Meeting a pandemic challenge

August 12, 2009 02:20 pm | Updated November 17, 2021 06:56 am IST

It is four months since the gravity of the swine flu outbreak that started in Mexico became evident to the international community. India was not spared from the three flu pandemics of the last century. It ought to have been clear from the start of this one that the country must be prepared to face a new contingency. Yet for all the pandemic preparation that is supposed to have been completed, it is the Union Health Ministry’s lack of planning that has been on displa y in recent days. Even before the first swine death occurred in India recently, a large number of countries across the world were coping with massive outbreaks of pandemic flu. But the central government, which must provide leadership for the nation, appears to have drawn few lessons from the experience of those countries.

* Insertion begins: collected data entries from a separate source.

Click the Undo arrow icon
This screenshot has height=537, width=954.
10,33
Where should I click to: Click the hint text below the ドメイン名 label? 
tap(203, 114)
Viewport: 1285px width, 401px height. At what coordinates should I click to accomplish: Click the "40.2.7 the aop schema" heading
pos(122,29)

It has utterly failed to prepare the public for a rapid spread of the flu virus within the country. In stark contrast, the scientists of the U.S. Centers for Disease Control and Prevention (CDC), who led efforts to keep the American media and the public informed, have been at pains to emphasise both what was known and unknown about the virus and its behaviour. Thus from the very beginning, when the U.S. had only a handful of confirmed cases, the CDC has been driving home the point that the confirmed cases were only the “tip of the iceberg.” Far more transmission of the virus could actually be occurring among humans that was not being picked up. Thus towards the end of June, when the U.S. had over 27,000 confirmed cases, including 3,000 hospitalisations and more than 130 fatalities, a leading CDC scientist declared that there could have been “at least a million cases” in the country up to that time. Union Health Minister Ghulam Nabi Azad, on the other hand, insisted that swine flu in the country was under control. He spoke about how the government had managed to “limit the cases of swine flu to a few individuals, considering the size of our population and country.” The result is that as swine flu cases and resultant deaths begin to mount, the government looks ineffective. The public gets the impression that the situation is out of control and starts to panic.

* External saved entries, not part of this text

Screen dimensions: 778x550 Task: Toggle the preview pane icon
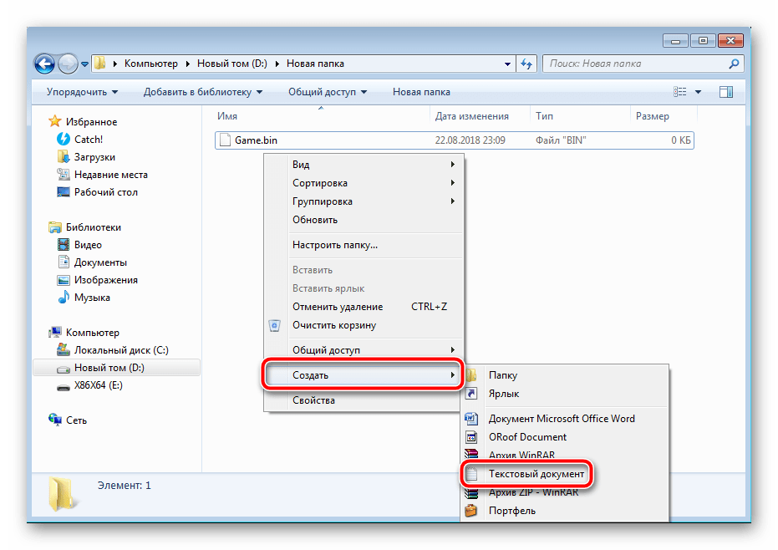tap(725, 92)
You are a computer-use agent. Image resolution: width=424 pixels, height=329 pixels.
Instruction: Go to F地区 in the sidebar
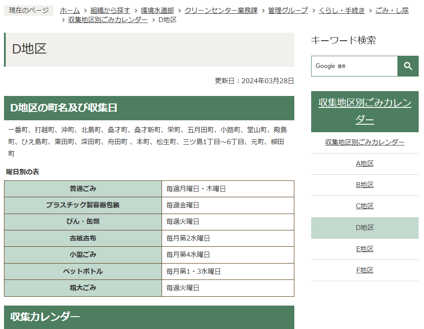[x=365, y=270]
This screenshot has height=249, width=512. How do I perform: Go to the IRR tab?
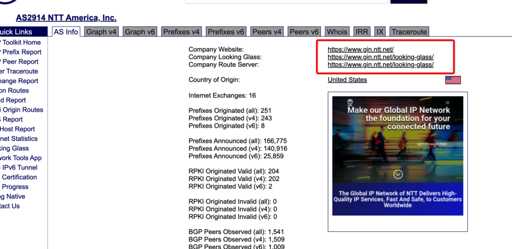click(362, 32)
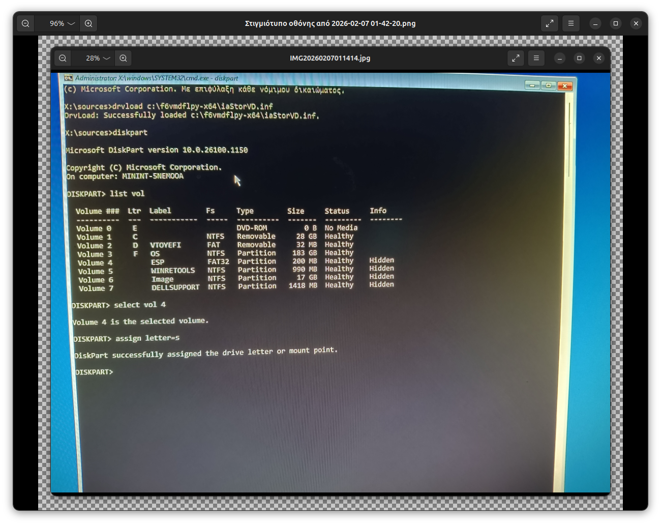Minimize the Administrator cmd.exe diskpart window
Screen dimensions: 661x525
532,85
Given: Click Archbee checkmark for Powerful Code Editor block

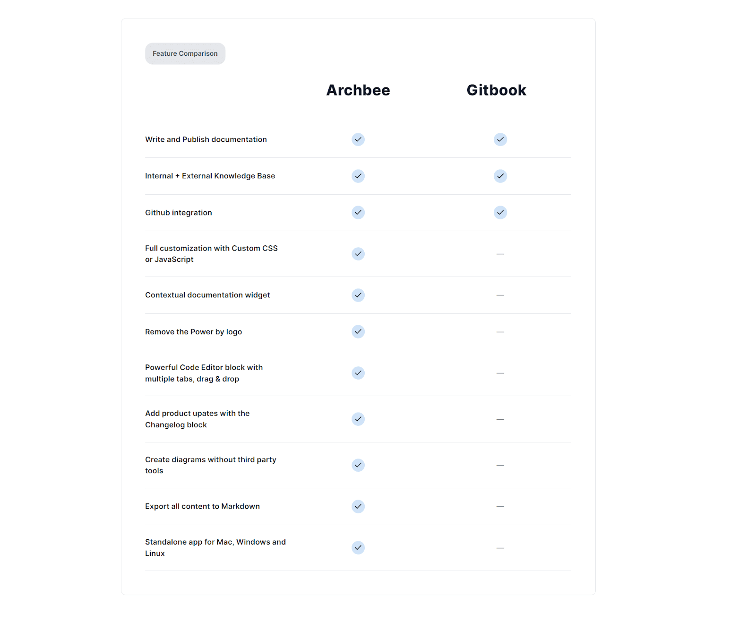Looking at the screenshot, I should click(x=358, y=373).
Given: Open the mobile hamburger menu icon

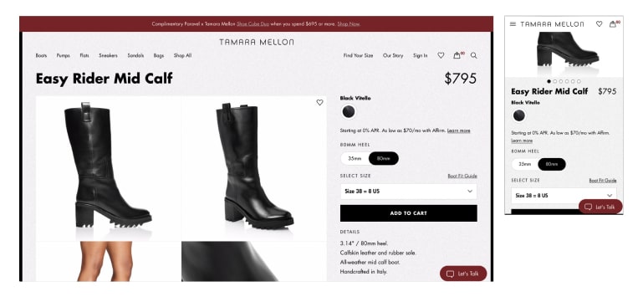Looking at the screenshot, I should 513,24.

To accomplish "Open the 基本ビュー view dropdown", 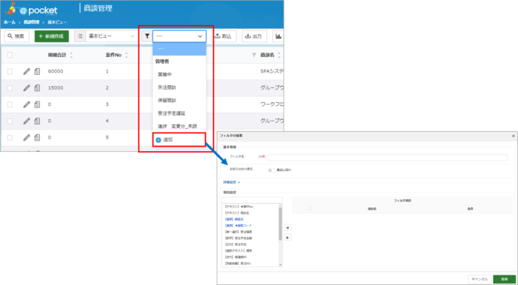I will point(111,36).
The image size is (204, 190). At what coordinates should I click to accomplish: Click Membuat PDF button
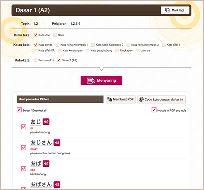(121, 99)
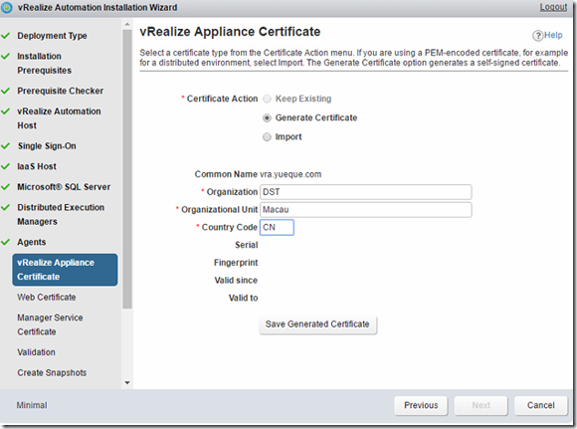Viewport: 577px width, 429px height.
Task: Click the IaaS Host green checkmark
Action: tap(6, 166)
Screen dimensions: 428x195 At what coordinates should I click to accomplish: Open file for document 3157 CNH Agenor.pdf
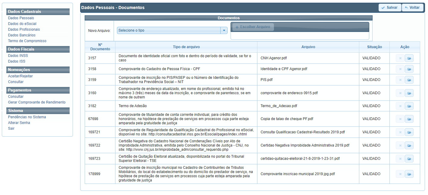(409, 58)
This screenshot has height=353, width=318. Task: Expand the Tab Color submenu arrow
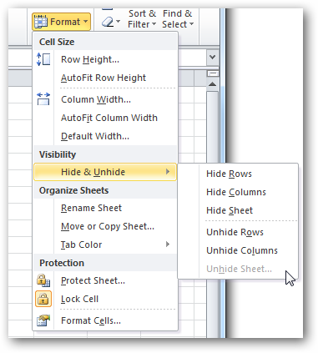click(168, 245)
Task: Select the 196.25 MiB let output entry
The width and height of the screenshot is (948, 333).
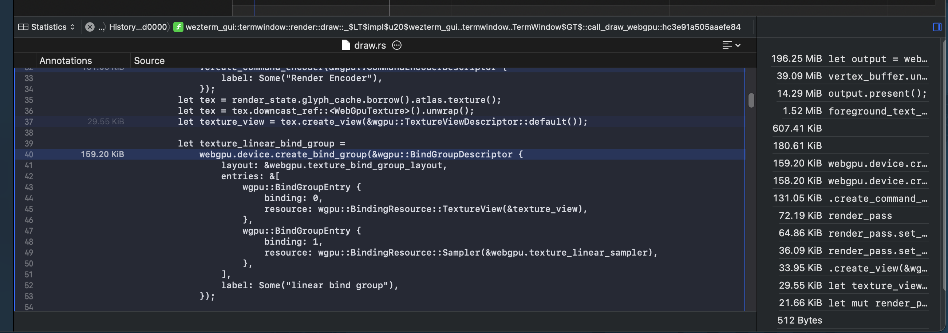Action: click(849, 59)
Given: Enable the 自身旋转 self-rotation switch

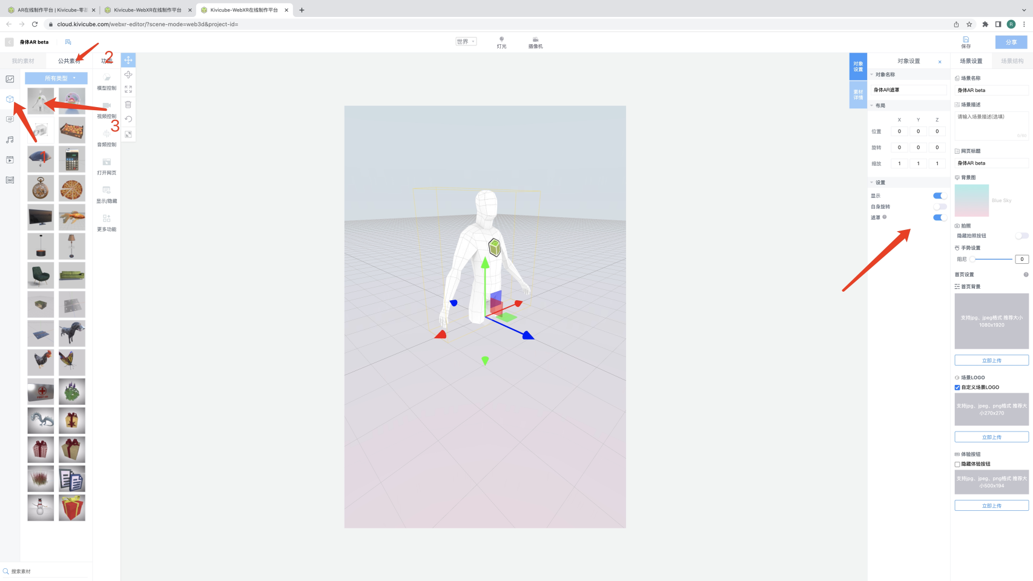Looking at the screenshot, I should [940, 207].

A flu pandemic occurs when a virus arises to which the vast majority of people in the world have no natural immunity. The World Health Organisation (WHO) estimates that about two billion people worldwide — about 30 per cent of the global population — could be infected by the time this pandemic ends. But catching the swine flu is very far from being a grave illness, let alone a death sentence. In fact, data gathered by the WHO from various countries suggest that only up to 10 per cent of confirmed cases need to be hospitalised and fatalities occur in less than one per cent of confirmed cases. But such confirmed cases, it bears reiteration, are only the tip of the iceberg. A great many people who become infected could either be asymptomatic or suffer only mild symptoms. A U.S. document on pandemic planning indicates that only half of those who pick up the virus might even seek medical help. A recent WHO briefing note points out that the majority of patients infected with the pandemic virus worldwide continue to experience only mild symptoms and recover fully within a week, even in the absence of any medical treatment.

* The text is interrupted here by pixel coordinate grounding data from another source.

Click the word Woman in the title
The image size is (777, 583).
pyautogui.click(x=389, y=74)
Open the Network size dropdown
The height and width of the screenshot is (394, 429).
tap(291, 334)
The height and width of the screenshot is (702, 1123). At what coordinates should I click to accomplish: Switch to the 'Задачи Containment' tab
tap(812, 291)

But the sad fact remains that when so many people catch swine flu, some of them will develop severe disease and die. The vast majority of severe cases have occurred in high-risk groups, such as pregnant women and those with asthma or other lung disorders, cardiovascular problems, diabetes, suppressed immune systems, or neurological disorders. Obesity appears to be another risk factor. But while the media spotlight is on every person who dies of swine flu in the country, the toll taken by seasonal flu, which people encounter year after year with no more than a shrug, gets overlooked. A large part of the problem is, of course, that India lacks a proper surveillance system to track seasonal flu and many other infectious diseases. The U.S., a much wealthier nation with less than a third of India’s population, sees some 36,000 deaths from seasonal flu each year. Published estimates suggest that India accounts for 20 per cent of the 1.9 million children who die annually of acute respiratory infections in developing countries.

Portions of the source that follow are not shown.